The merry guild-feast was no longer a feature of village life. There were fewer holydays and festivals. The most prosperous period of the laborer was closing. An agricultural laborer's yearly wage was about 154s., but his cost of living, which now included house rent, was about 160s. a year. In 1533, daily wages in the summer for an agricultural laborer were about 4d. and for an artisan 6d. In 1563 in the county of Rutland, daily wages for laborers were 7d. in summer and 6d. in winter; and for artisans were 9d. in summer and 8d. in winter.
There were endowed hospitals in London for the sick and infirm. There were others for orphans, for derelict children, and for the destitute. They worked at jobs in the hospital according to their abilities. There was also a house of correction for discipline of the idle and vicious by productive work.
In the towns, shop shutters were let down to form a counter. Behide this the goods were made and/or stored. The towns held a market once a week. Fairs occurred once or twice a year. At given times in the towns, everyone was to throw buckets of water onto the street to cleanse it. During epidemics in towns, there was quarantine of those affected to stay in their houses unless going out on business. Their houses were marked and they had to carry a white rod when outside. The quarantine of a person lasted for forty days. The straw in his house was burned and his clothes treated. People who died had to be buried under six feet of ground.
Communities were taxed for the upkeep and relief of the prisoners in the jails in their communities.
Church services included a sermon and were in accordance with a reformed prayer book and in English, as was the Bible. Communion of participants replaced mass by priests. Elizabeth was not doctrinaire in religious matters, but pragmatic. She always looked for ways to accommodate all views on what religious aspects to adopt or decline. Attendance at state church services on Sunday mornings and evenings and Holydays was enforced by a fine of 12d. imposed by the church wardens. People could hold what religious beliefs they would, even atheism, as long as they maintained an outward conformity. For instance, babies were to be baptized before they were one month old or the parents would be punished.

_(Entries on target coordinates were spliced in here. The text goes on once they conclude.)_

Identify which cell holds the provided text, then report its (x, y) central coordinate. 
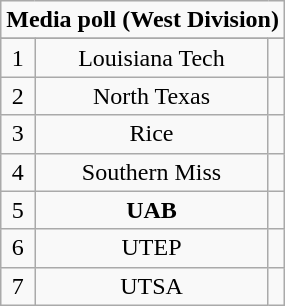
UTSA (152, 286)
5 (18, 210)
6 (18, 248)
3 (18, 134)
UAB (152, 210)
Media poll (West Division) (143, 20)
Rice (152, 134)
1 (18, 58)
UTEP (152, 248)
4 (18, 172)
Louisiana Tech (152, 58)
7 (18, 286)
2 (18, 96)
Southern Miss (152, 172)
North Texas (152, 96)
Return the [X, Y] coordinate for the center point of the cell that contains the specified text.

There was difficulty persuading educated and moral men to be ministers. The Bible was read at home and familiar to everyone. This led to the growth of the Puritan movement. The Puritans complained that the church exerted insufficient control over the morals of the congregation. They thought that ministers and lay elders of each parish should regulate religious affairs and that the bishops should be reduced to an equality with the rest of the clergy. The office of archbishop should be eliminated and the head of state should not necessarily be governor of the church. Their ideas of morality were very strict and even plays were though to be immoral. The puritan movement included William Brewster, an assistant to a court official who was disciplined for delivering, upon pressure from the council, the Queen's signed execution order for Mary of Scotland after the Queen had told him to hold it until she directed otherwise.
The debased coinage was replaced by a recoinage of newly minted coins with a true silver weight.
Goldsmiths, who also worked silver, often acted as guardians of clients' wealth. They began to borrow at interest at one rate in order to lend out to traders at a higher rate. This began banking.
Patents were begun to encourage the new merchant lords to develop local manufactures or to expand import and export trade. Patents were for a new manufacture or an improved older one and determined the wages of its trades. There was chartering of merchant companies and granting of exclusive rights to new industries as monopolies. Some monopolies or licenses were patents or copyrights. Others established trading companies for trade to certain foreign lands and supporting consular services. But there were two detrimental effects: monopoly was a severe burden to the middle and poorer classes, and the power of patent holder to arrest and imprison persons charged with infringing upon their rights was extended to any disliked person.
There was sharing of stock of companies, usually by merchants of the same type of goods. There were many stockholders of the East India Company, chartered in 1600 to trade there. New incorporated companies were associations of employers and often included a number of trades, instead of the old guilds which were associations of actual workers. Town government was often controlled by a few merchant wholesalers. The entire trade of a town might be controlled by its drapers or by a company of the Merchant Adventurers. The charter of the latter as of 1564 allowed a common seal, perpetual existence, liberty to purchase lands, and liberty to exercise their government in any part of the nation. There were policies of insurance given by groups of people for losses of ships and their goods.